La serva si fermò davanti ad una porta bianca in marmo , bussando piano.
“Avanti.” pronunciò una voce femminile e ovattata, dando la possibilità alla
serva di aprire la porta e mostrare a Louis la camera più bella che avesse mai
visto. Al centro si situavano due divanetti in tessuto rosso e con decorazioni in
oro. La stanza era illuminata da due grandi vetrate che mostravano i grandi
giardini del palazzo. Ai muri, vi erano appesi diversi quadri di autori
occidentali, o almeno così parvero al ragazzo che se ne intendeva molto poco di
arte europea.
Il giovane non aveva mai visto la zarina in persona. Era l’imperatrice di tutte le
Russie eppure non aveva mai avuto l’occasione di vederla, perché a differenza
del marito Nikolaij, non usciva molto in pubblico. La prima cosa che constatò fu
che le leggende sulla sua bellezza erano veritiere: Aleksandra Fëdorovna
Romanova aveva la pelle chiara ed era bionda come il grano. I suoi lineamenti
erano delicati e in qualche modo anche eleganti, le dita delle sue mani affusolate
e bianchissime. Indossava un vestito azzurro molto largo, con merli bianchi e
blu, che facevano risaltare i suoi occhi azzurrissimi, come il mare.

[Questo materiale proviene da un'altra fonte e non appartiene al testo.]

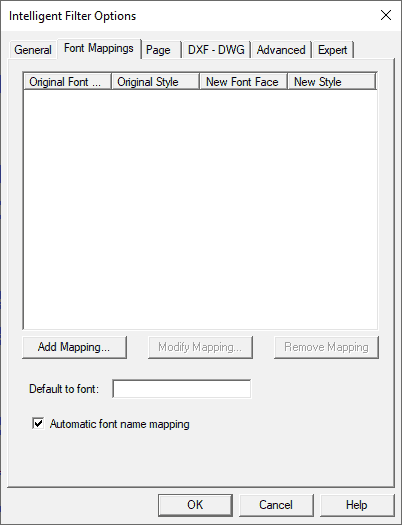
Task: Click the Original Style column header
Action: point(156,82)
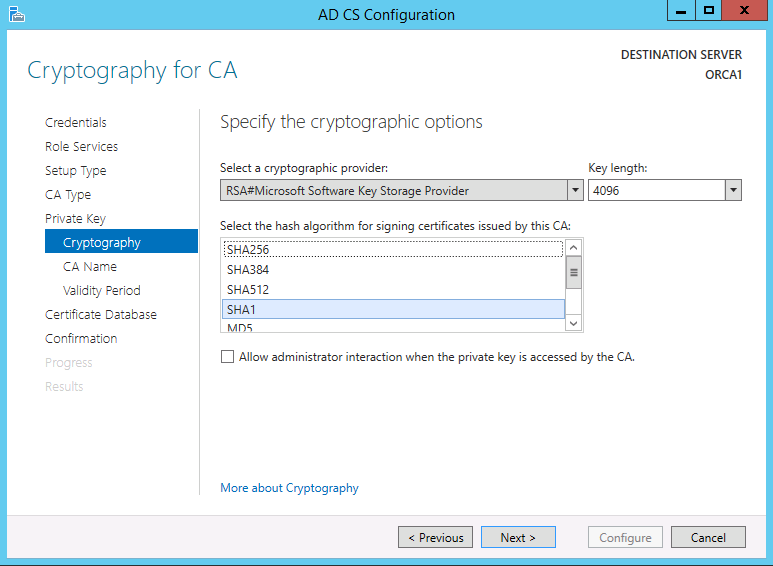Cancel the AD CS configuration
This screenshot has height=566, width=773.
(x=708, y=538)
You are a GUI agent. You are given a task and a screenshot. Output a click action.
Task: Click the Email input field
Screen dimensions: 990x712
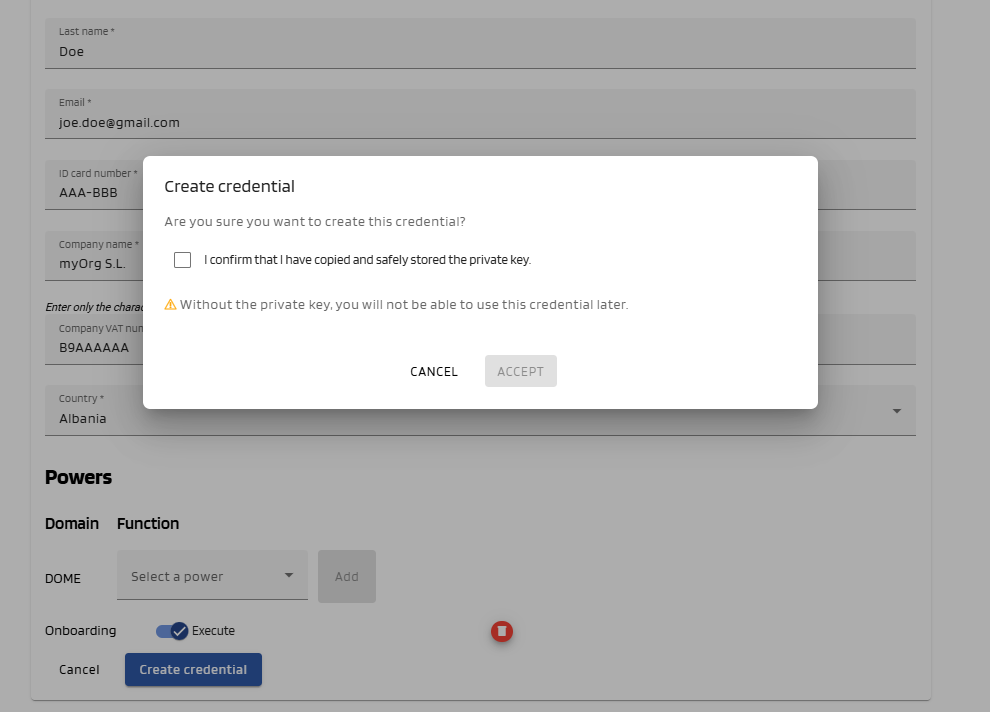[480, 122]
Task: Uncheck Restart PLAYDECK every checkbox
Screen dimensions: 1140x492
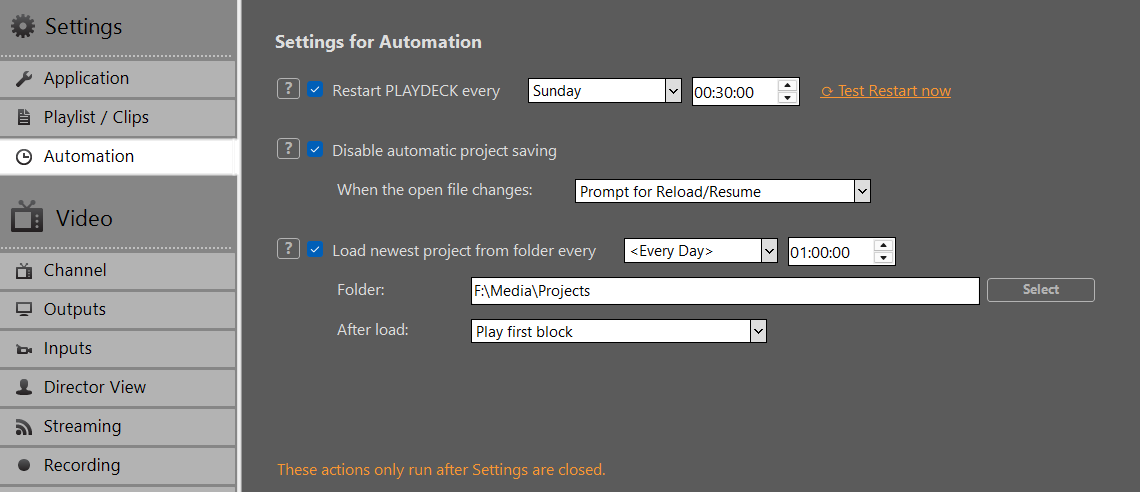Action: point(315,90)
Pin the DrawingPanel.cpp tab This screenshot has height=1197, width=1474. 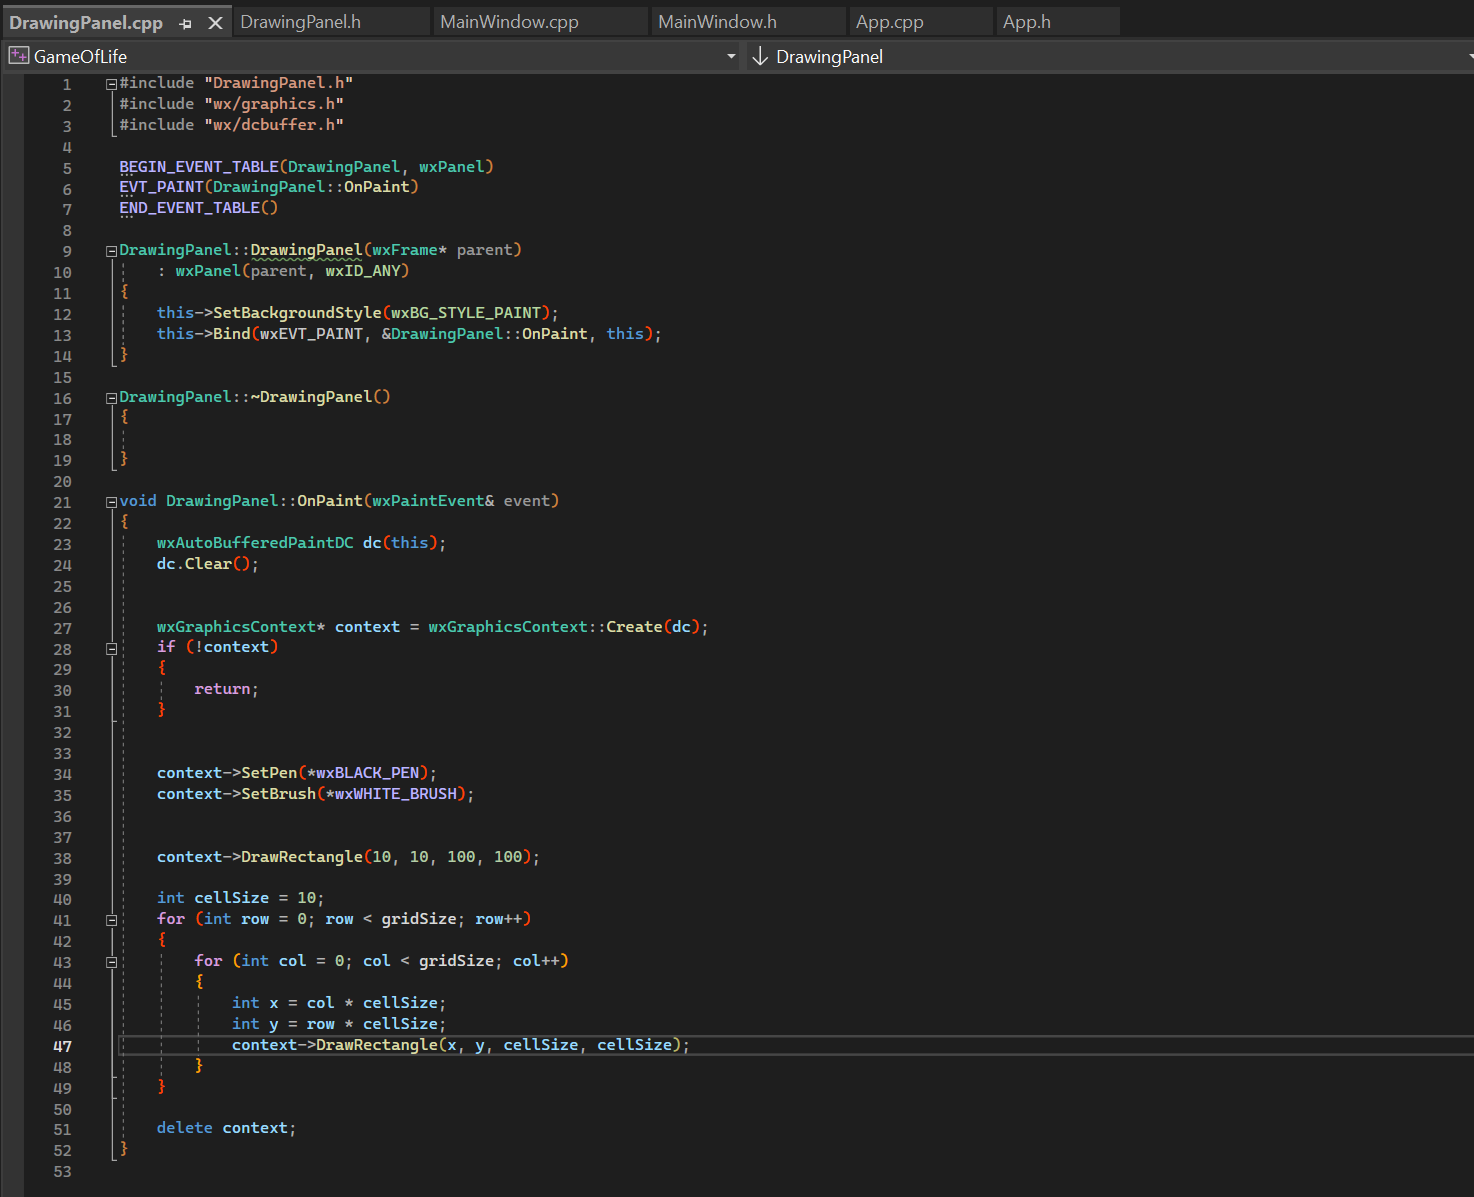point(185,21)
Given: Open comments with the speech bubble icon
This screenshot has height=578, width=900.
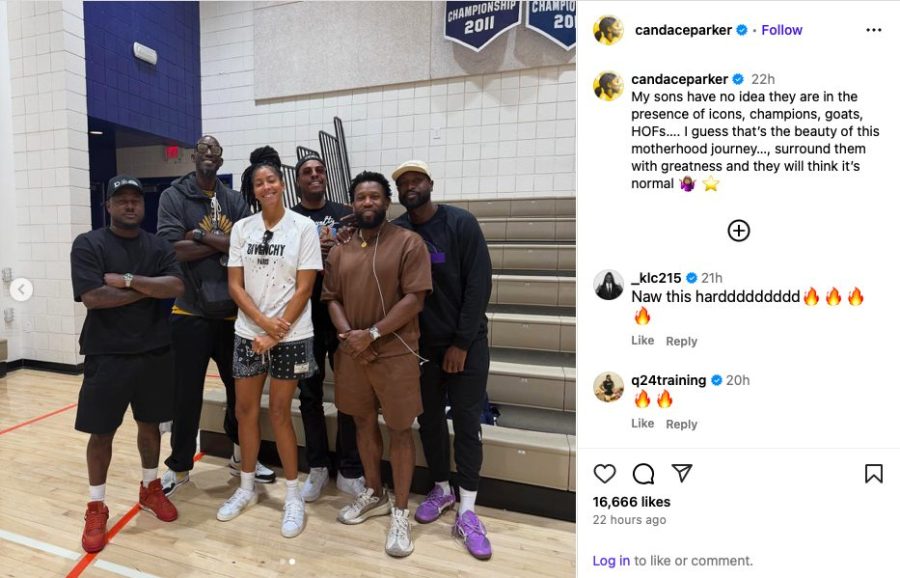Looking at the screenshot, I should [x=643, y=474].
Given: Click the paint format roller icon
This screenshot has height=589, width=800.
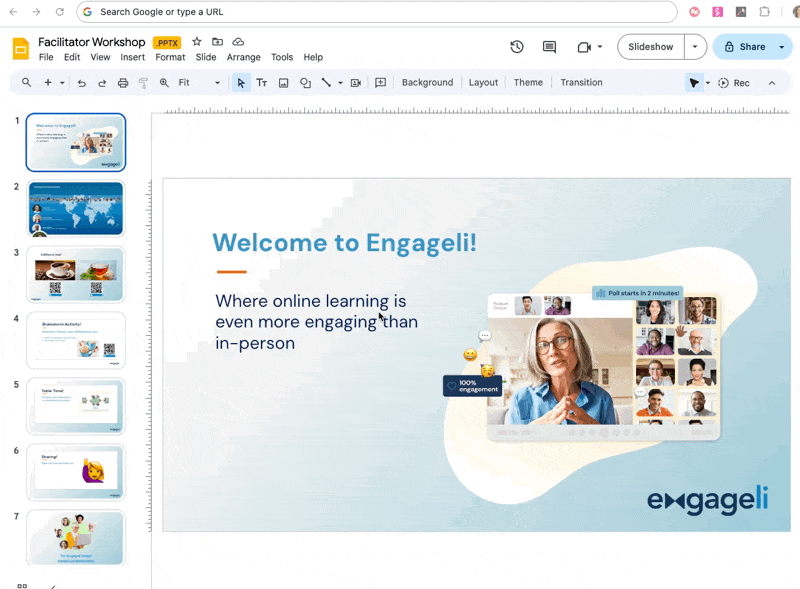Looking at the screenshot, I should click(143, 83).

“Questo è il nuovo insegnante di pianoforte.” pronunciò la serva, prima di
dileguarsi in un batter d’occhio con un inchino.
Il ragazzo non si chiese perché la serva sapesse già chi fosse lui, probabilmente
perché lo aspettavano tutti a corte. Si ritrovò solo in quella stanza, di fronte alla
donna più potente del mondo. Si tolse il colbacco e si chinò pronunciando un
“Zdràstvujt'i, vostra Maestà.” farfugliato e imbarazzato.
La zarina non disse nulla dopo aver udito quel “Salve.”, ma continuò a
sorseggiare qualche cosa dalla sua tazza, in completa tranquillità. Il giovane
poté ancora notare che aveva delle labbra molto sottili, tipicamente tedesche. E
proprio come qualsiasi altro tedesco che avesse mai incontrato, la zarina
trasmetteva solamente una grande freddezza e un grande distacco che di certo
non lo turbò, perché in fondo anche lui era fatto così.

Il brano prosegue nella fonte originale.